Moving in together usually means a conversation about who pays for what — and within a few weeks, a quieter question: should the money itself live in one pot, two pots, or some arrangement in between? For decades the only real answer was a single joint current account at a high-street bank. In 2026, the menu of options is far wider, and the right one has more to do with how a couple actually behaves than with what a bank brochure recommends.
This isn't relationship advice dressed up as finance. It's the practical mechanics of how shared money works in the UK, where the genuine risks sit, and which of the newer tools are worth bothering with.
The three models couples actually use
Strip away the variations and there are three ways couples handle money together, each with a clear trade-off.
Everything joint
One shared account, both salaries in, all spending out. It's transparent and simple — neither person ever has to ask the other for money — and it suits couples with similar incomes and similar spending instincts. The downside is that it removes all financial privacy and assumes a level of trust that not every couple has reached. It also gets administratively painful to unwind if the relationship ends.
Everything separate, split the bills
Two independent accounts, with shared costs divided by a rule you agree — fifty-fifty, or proportional to income. It preserves autonomy and keeps each person's finances their own, which matters a great deal to some people. The cost is friction: someone has to track who owes what, and the monthly "settling up" can become a low-grade source of resentment if one person always chases.
The hybrid — and why it's quietly become the default
Two personal accounts plus one shared account for joint costs. Each person keeps their own money and their own privacy, but a fixed amount flows into the shared pot every payday to cover rent, bills, the weekly shop, and the holiday fund. This is the arrangement most couples drift toward once they've tried the other two, because it gets the transparency of a joint account for shared life and the autonomy of separate accounts for everything else.

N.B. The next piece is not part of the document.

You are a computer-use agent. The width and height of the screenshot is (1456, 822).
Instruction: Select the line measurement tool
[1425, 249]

Where the real risk hides: joint liability
Here is the part that rarely comes up until it bites. A joint account creates joint and several liability. In plain terms: if the account goes overdrawn, the bank can pursue either of you for the full amount, regardless of who spent it. And opening a joint account creates a financial association on your credit file — meaning the other person's credit history can now influence applications you make in your own name.

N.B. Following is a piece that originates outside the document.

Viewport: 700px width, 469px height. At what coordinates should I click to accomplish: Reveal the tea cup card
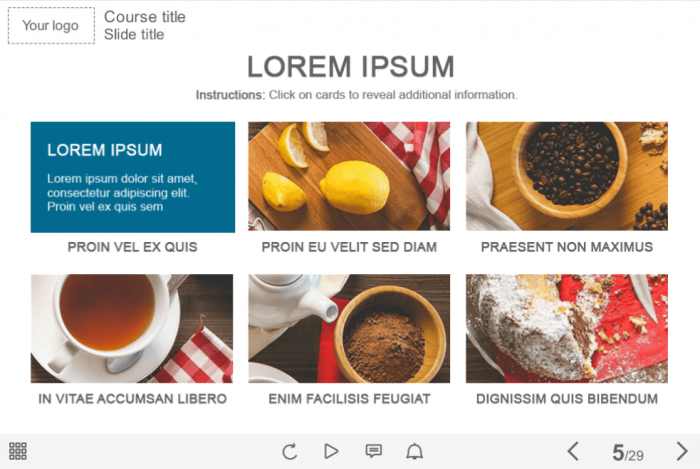click(132, 328)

That association doesn't vanish automatically when you split up or close the account. You have to ask the credit reference agencies to file a "notice of disassociation" once the joint commitments are settled, or the link lingers on your file for years. Plenty of people discover this only when a mortgage application is unexpectedly dragged down by an ex-partner's debts. Close the account and break the association — both steps, not just the first.

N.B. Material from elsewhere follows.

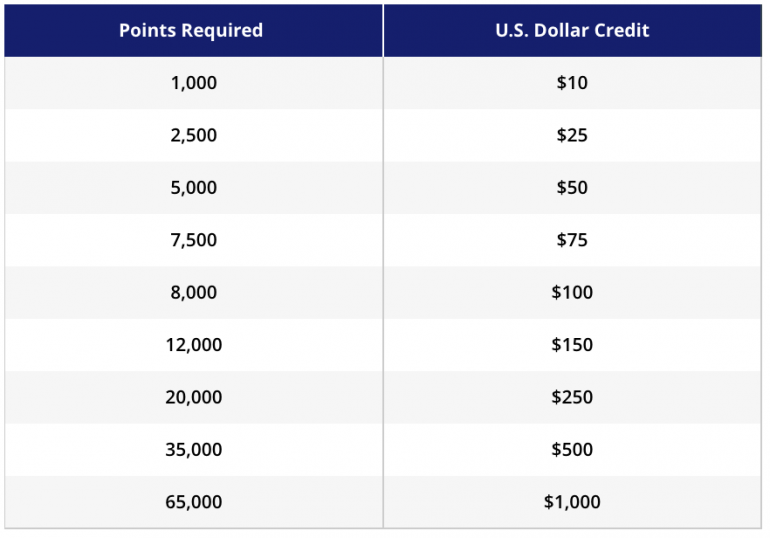This screenshot has width=770, height=538.
Task: Select the 2,500 points cell
Action: tap(193, 135)
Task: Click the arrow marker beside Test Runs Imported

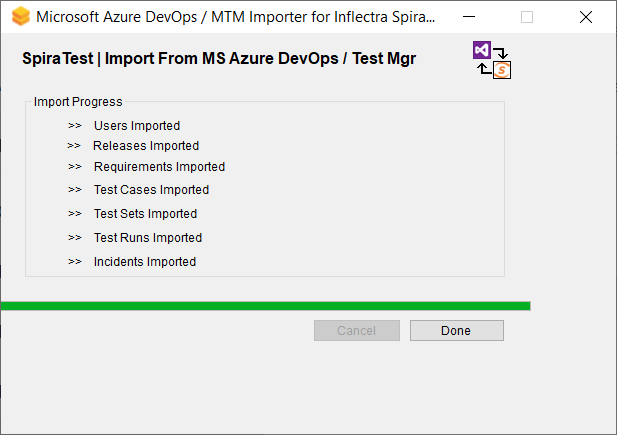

What the fintech tools add
The newer digital banks have built features specifically for this. Shared "spaces" or "pots" let a couple ring-fence money for a specific goal — a deposit, a wedding, a summer trip — inside an account, with both people able to see and add to it. Bill-splitting features let one person pay and request the other's share with a tap, removing the spreadsheet entirely. Some apps let you automate a payday sweep into the shared pot, so the hybrid model runs itself.
These are genuinely useful for the day-to-day mechanics. But they don't change the underlying legal picture: a shared pot inside one person's account isn't a joint account, so the money legally belongs to whoever owns the account. For a holiday fund that's fine. For a house deposit you're both contributing to over years, a properly structured joint account — or clear written agreement — protects both of you far better than a shared pot ever will.
Pick the model that matches how you already behave, not the one you think a responsible couple is supposed to use. The arrangement you'll actually keep up beats the tidy one you'll quietly abandon.
A sensible way to start
If you're setting this up for the first time, the low-risk path is the hybrid: keep your own accounts, open one shared account for joint costs, and agree a fixed monthly contribution that covers the shared bills with a little buffer. Review it after three months — incomes change, and the split that felt fair in spring may not by autumn.
And keep one document, somewhere you'll both find it, listing every shared account, the rough split, and who's responsible for which bill. It feels overcautious when everything's fine. It's invaluable on the rare occasion everything isn't. This is general guidance, not advice for your specific situation — but the couples who talk about the mechanics early tend to argue about money far less later.